Kejriwal wants LG’S intervention to fill VACANCIES in govt hospitals
NEW DELHI: Chief Minister Arvind Kejriwal wrote a letter to Lieutenant Governor of Anil Baijal asking him to immediately fill the vacancies in the hospitals as the staff crunch in the Delhi government hospitals at every level has slowed down the process of giving proper medical facilities to the citizens, said government sources.
According to the sources, the CM noted in the letter that staff crunch is there at all the levels such as administration, doctors, paramedics, non-technical and grade four employees. In the past few months, the CM along with Health Minister Satyendar Jain have visited various government hospitals and noted the condition which led to this initiative.

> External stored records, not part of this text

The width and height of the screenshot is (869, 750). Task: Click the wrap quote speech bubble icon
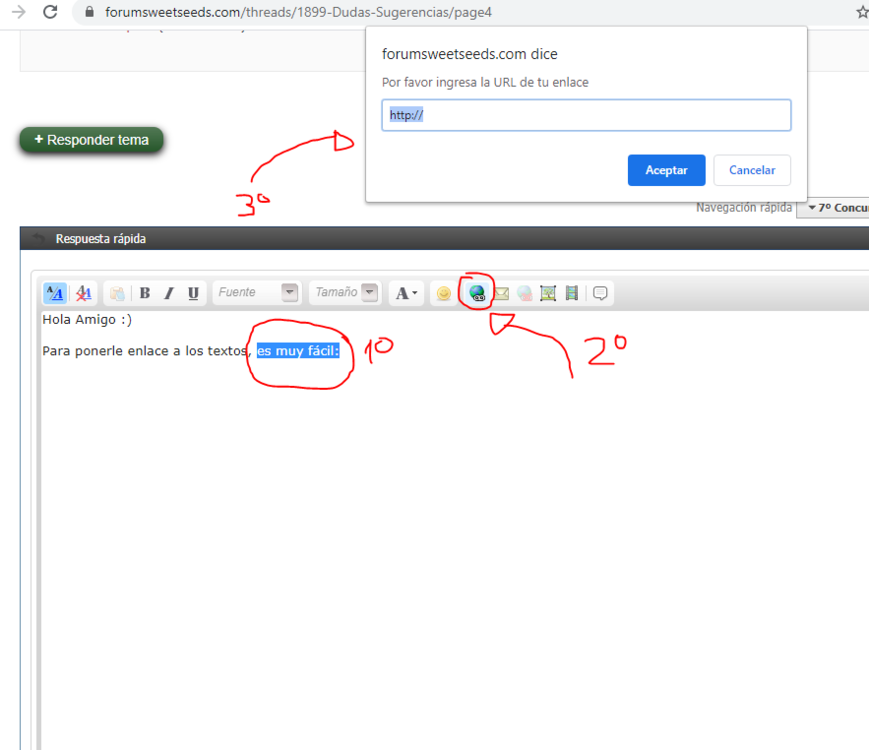601,293
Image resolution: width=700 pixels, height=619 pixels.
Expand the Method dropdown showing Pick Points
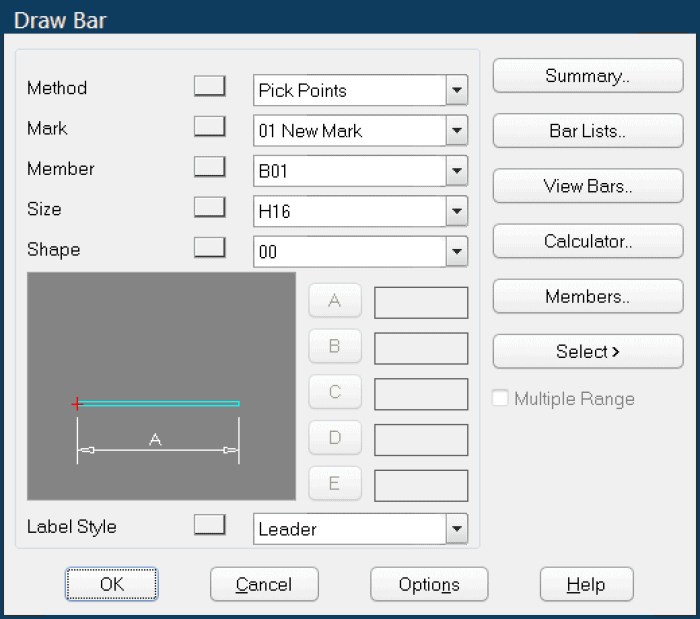click(x=457, y=90)
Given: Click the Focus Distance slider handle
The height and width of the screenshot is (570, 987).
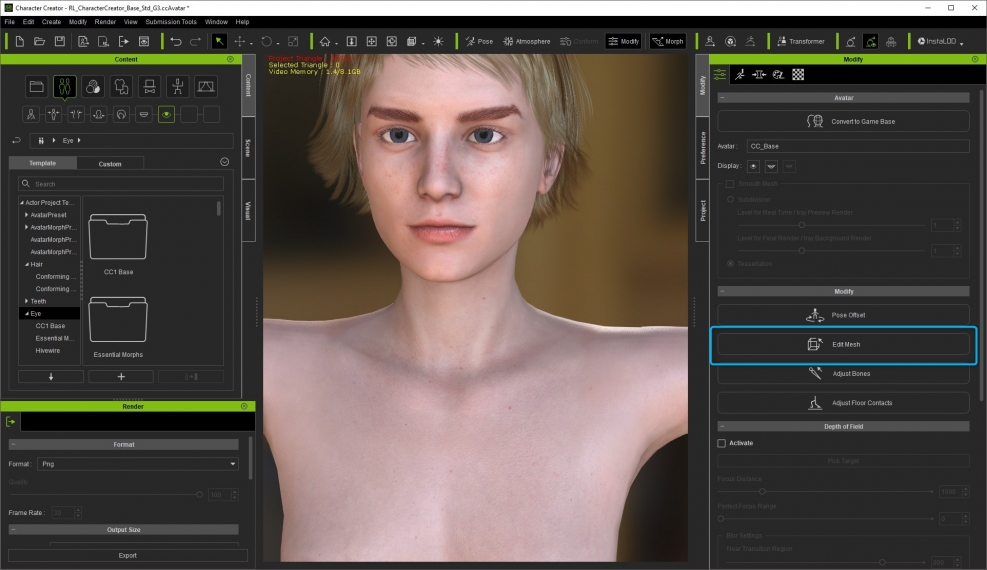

Kejriwal has raised the issue to LG several times earlier but nothing happened, said the sources. Earlier, in his letter, highlighted the ongoing crisis of staff shortage in hospitals — a situation “where we have ventilators but no staff to operate them, machines (like X-ray, CT Scan, MRI) but no staff to run them”.
He urged the LG, who is in charge of services, to take “urgent” steps to fill the vacant posts while “appreciating that with best efforts”, the hiring process would still take a “few months”. The hospitals, he said, can't be allowed “to work without staff even for a day”. As a result, in August 2017, the government had decided that medical superintendents should “fill up vacant posts immediately by hiring experts from outside on contract basis” until hiring took place. The chief secretary was asked to seek the LG'S approval.
Then controversy occurred when the CM asked for the file pertaining to the staff shortage at government hospitals, senior officers “refused” and said they had been “instructed” by Lieutenant Governor Anil Baijal “not to show this file to any minister, including the CM”. The file pertains to “emergency purchase powers” of medical superintendents in government hospitals, wherein the MS will have the power to purchase material worth Rs 1 crore without prior permission from the state government and hire experts, in lieu of vacancies, on a contractual basis.
Recently, LG Baijal raised objections to the AAP dispensation's ambitious scheme proposing free medical surgeries and tests at private hospitals in case of delay in government facilities. The scheme was passed by the Cabinet on December 12 and was subsequently sent to the Lieutenant Governor for approval.
It has been proposed that if the date for a surgery is not given by a government hospital to a patient within a month, then he can get it done from any of the private hospitals empanelled for this purpose.